HOW TO COMPLETE THIS TASK:
Below are some records. Set down exactly the line holding "Click RICOH Chatbot Service in section B" and every later line through the end, omitting the pictures.

[Stored records]
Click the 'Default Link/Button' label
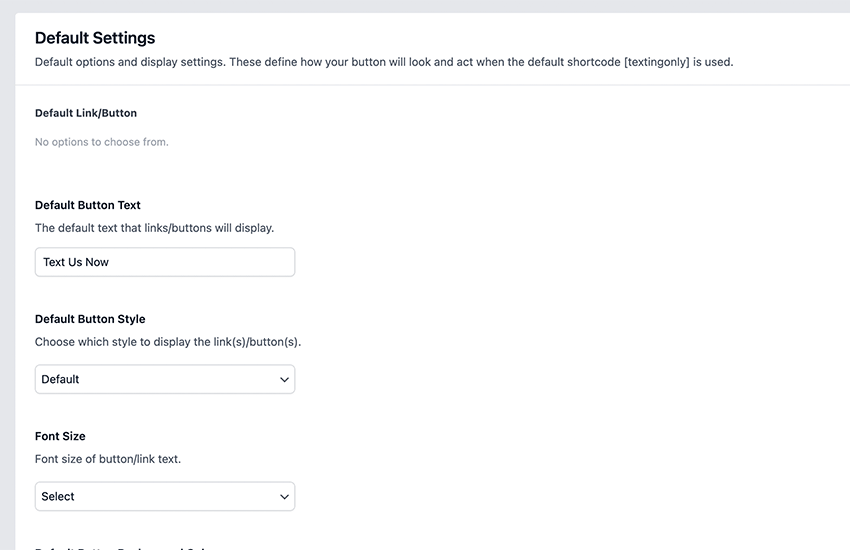This screenshot has height=550, width=850. pyautogui.click(x=86, y=113)
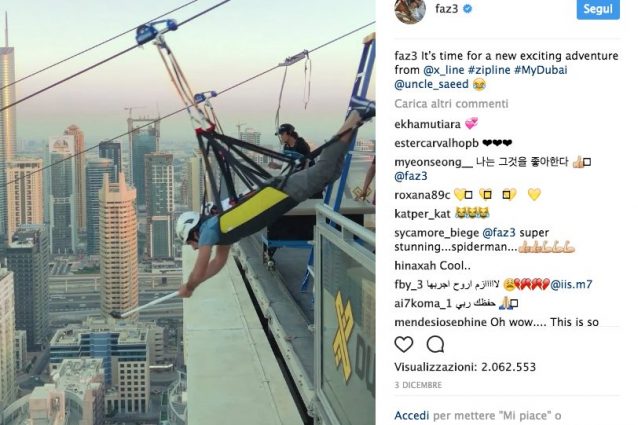Viewport: 638px width, 425px height.
Task: Open the #zipline hashtag
Action: pyautogui.click(x=489, y=70)
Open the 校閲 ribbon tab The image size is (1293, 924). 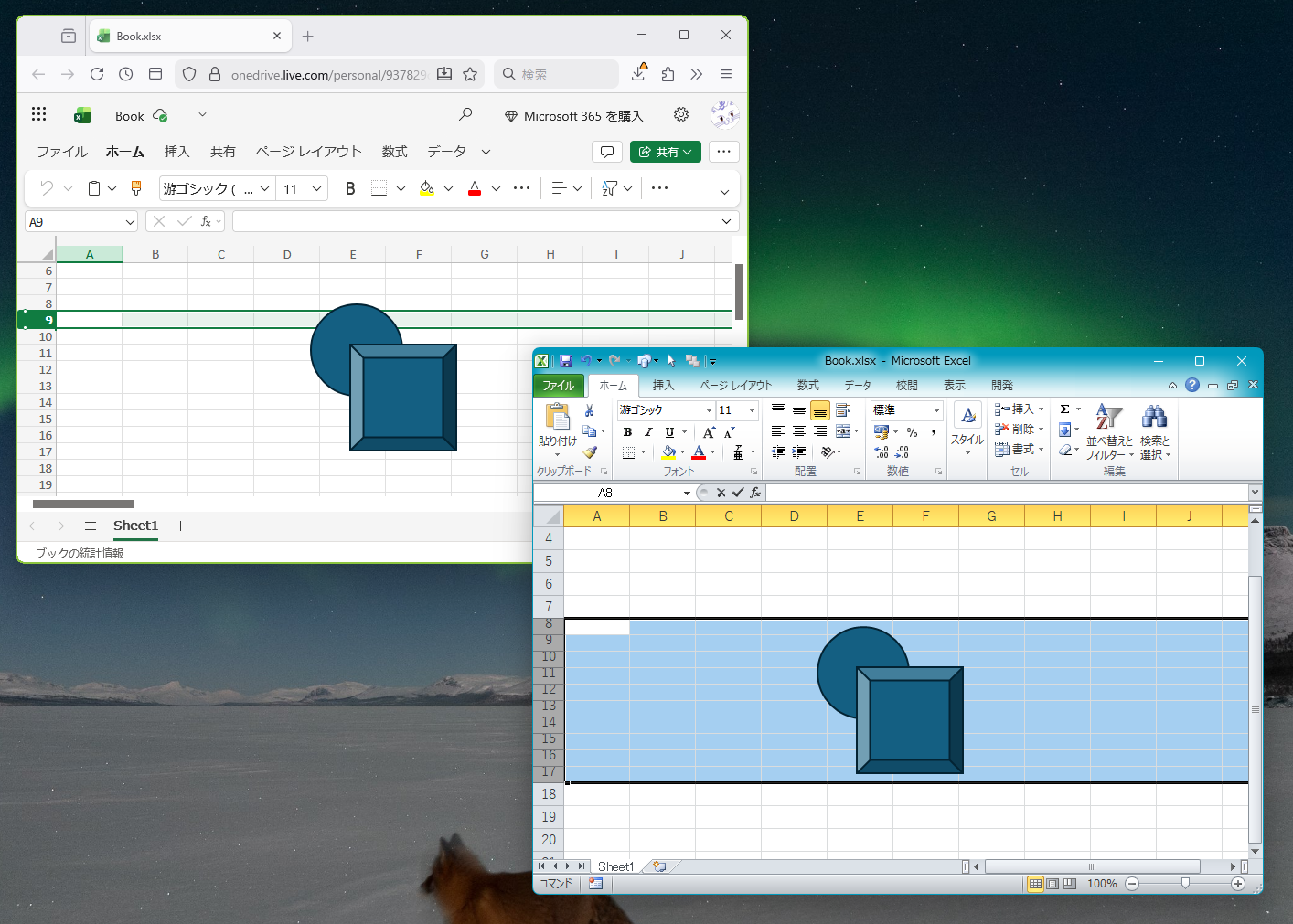pos(906,386)
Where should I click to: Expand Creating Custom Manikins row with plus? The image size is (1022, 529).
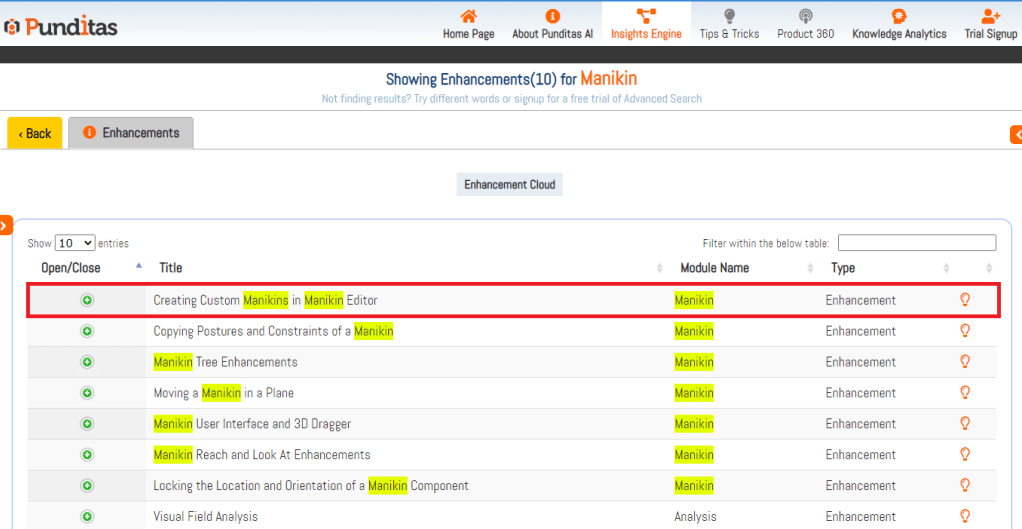click(x=87, y=300)
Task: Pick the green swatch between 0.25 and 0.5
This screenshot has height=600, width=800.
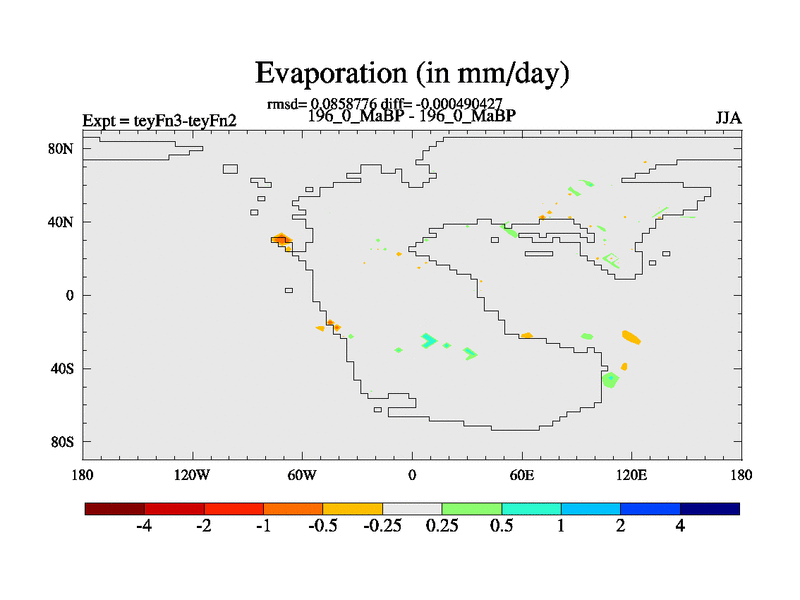Action: coord(472,508)
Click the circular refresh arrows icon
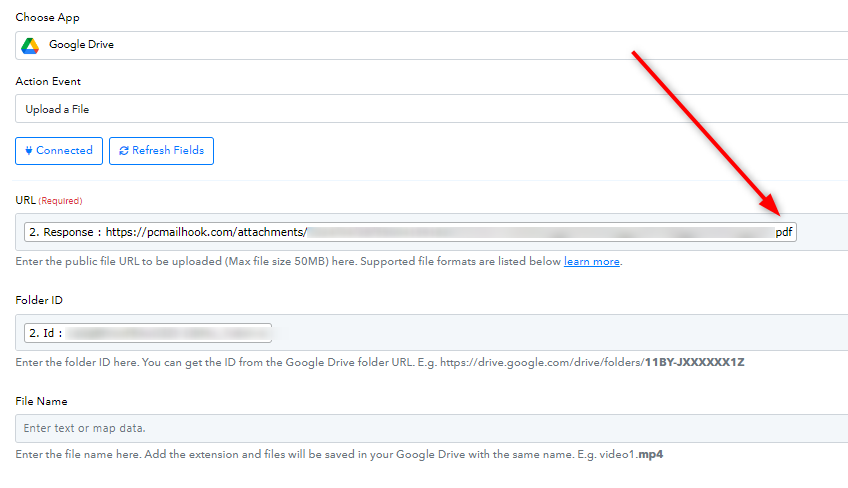Viewport: 848px width, 488px height. coord(124,150)
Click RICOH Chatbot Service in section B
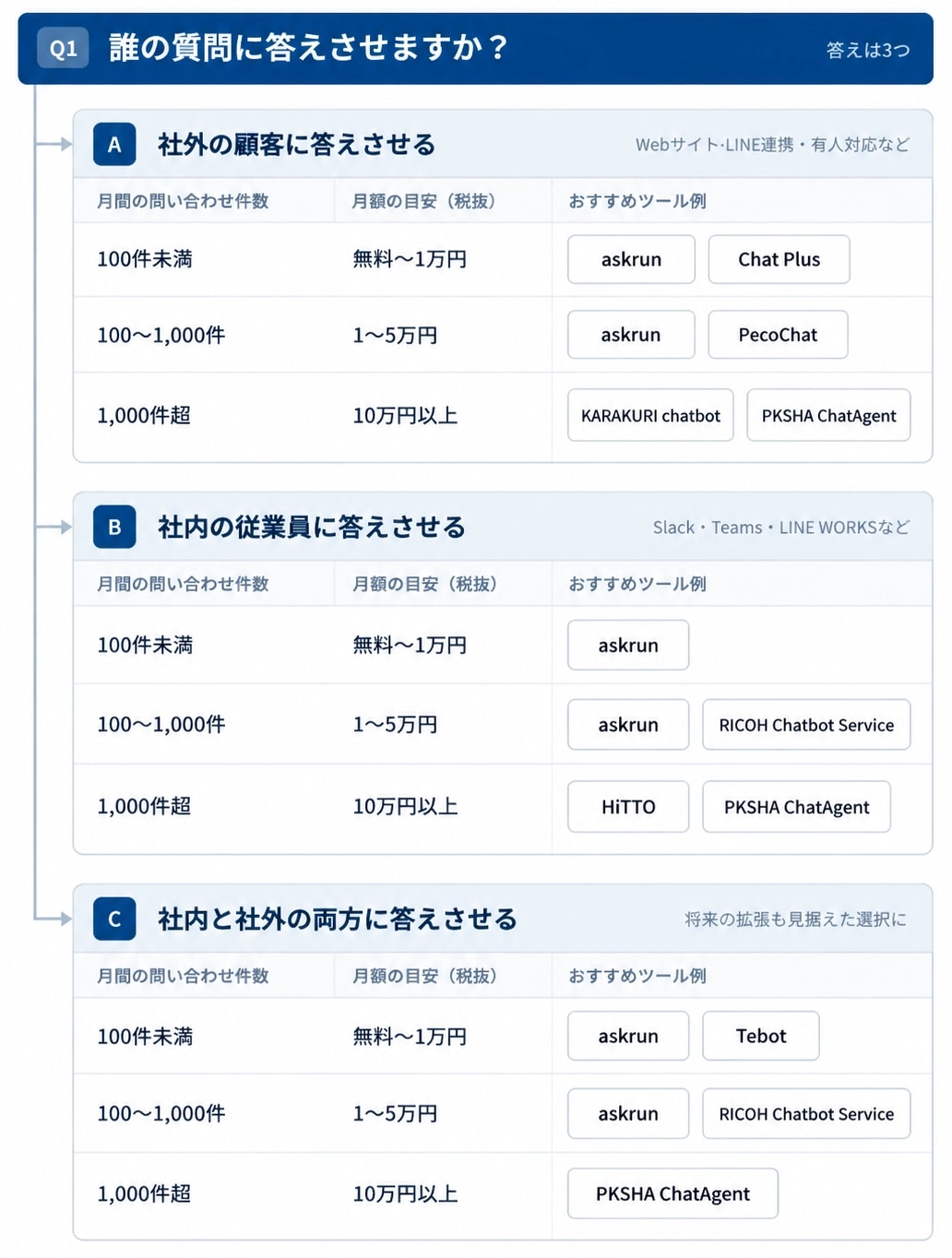The width and height of the screenshot is (952, 1258). click(806, 725)
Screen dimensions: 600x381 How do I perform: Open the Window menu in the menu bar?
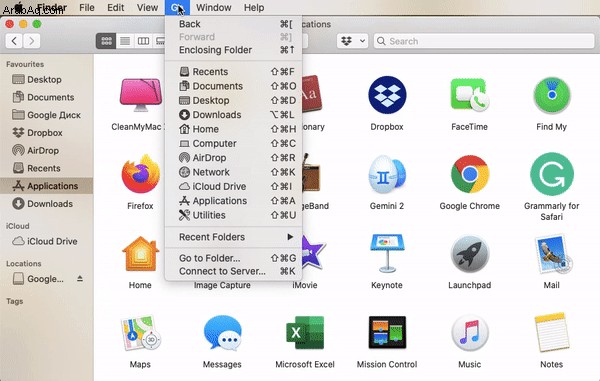coord(214,8)
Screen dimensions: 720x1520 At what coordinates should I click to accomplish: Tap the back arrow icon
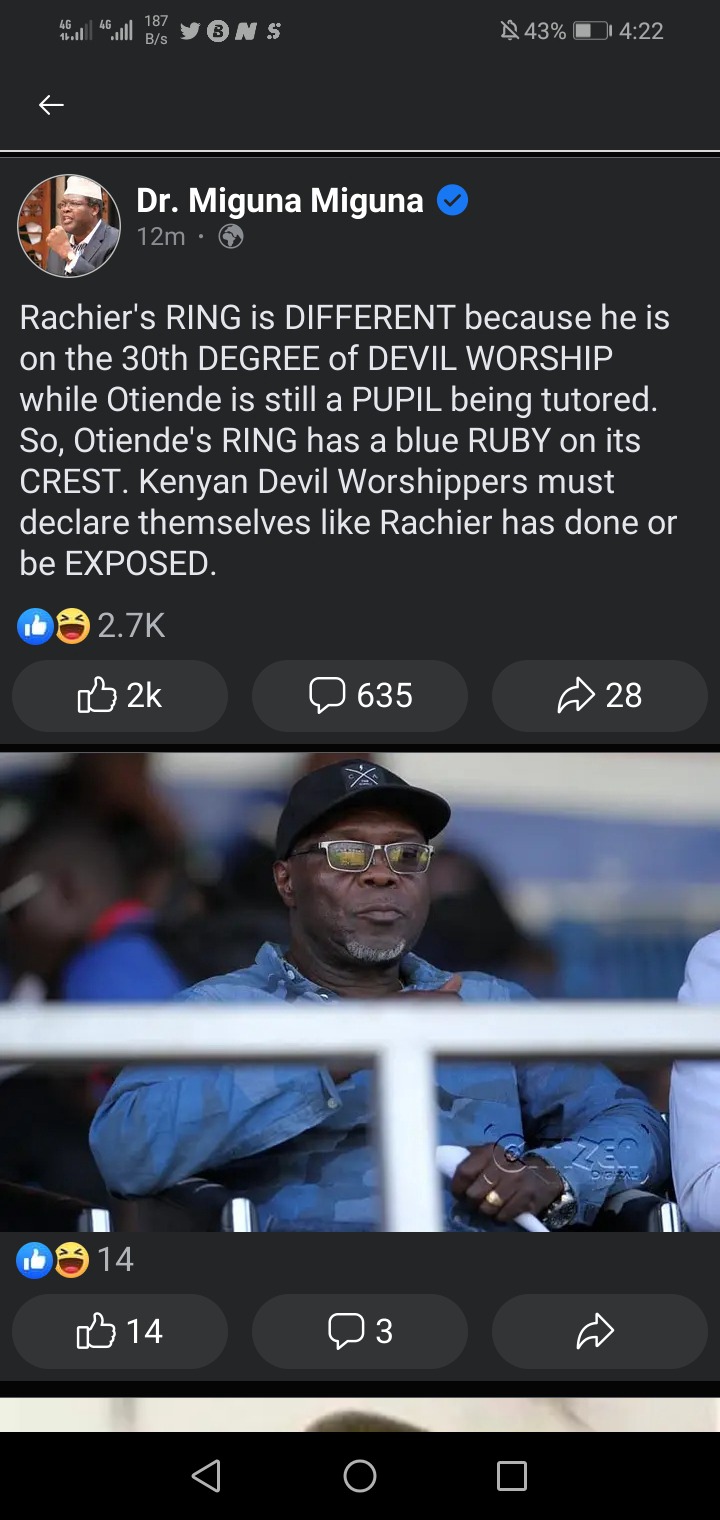click(51, 104)
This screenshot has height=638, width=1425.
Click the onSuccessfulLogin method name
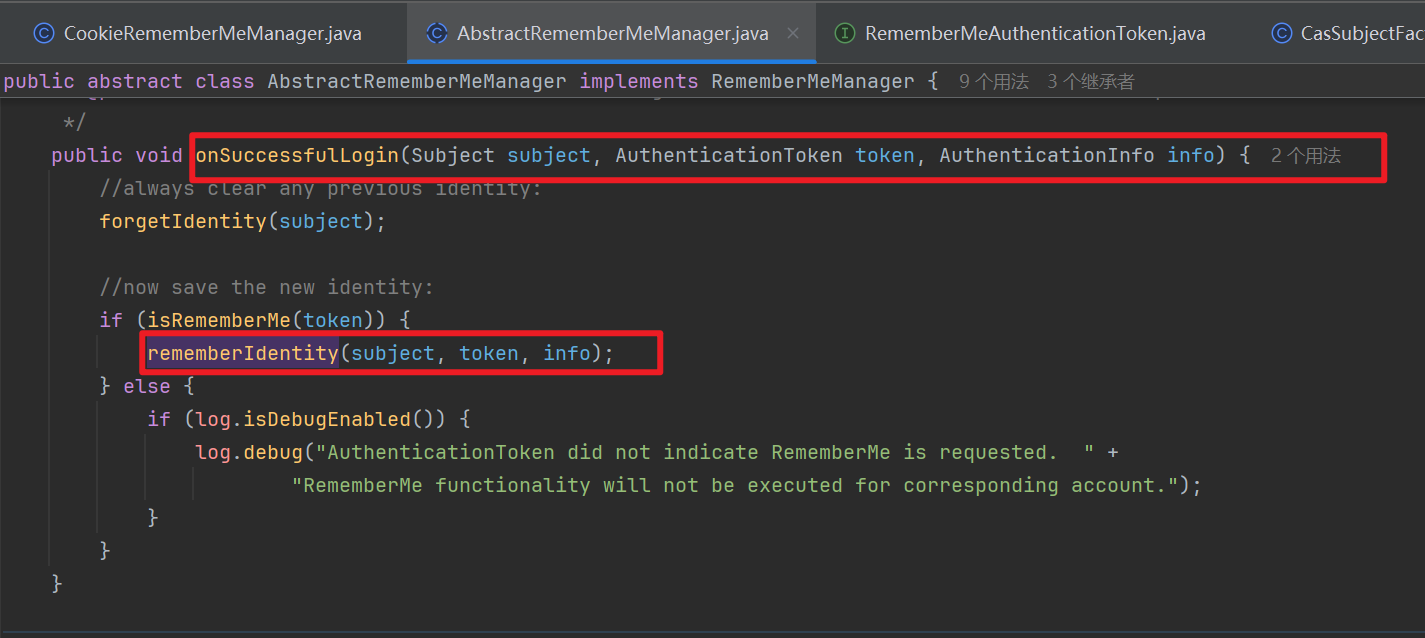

FINAL ANSWER:
Click RICOH Chatbot Service in section B
The width and height of the screenshot is (952, 1258). click(806, 725)
Screen dimensions: 600x381 How do I perform: Open the Window menu in the menu bar?
coord(214,8)
Screen dimensions: 720x1520 At what coordinates should I click to accomplish: Tap the back arrow icon
click(51, 104)
This screenshot has height=638, width=1425.
Click the onSuccessfulLogin method name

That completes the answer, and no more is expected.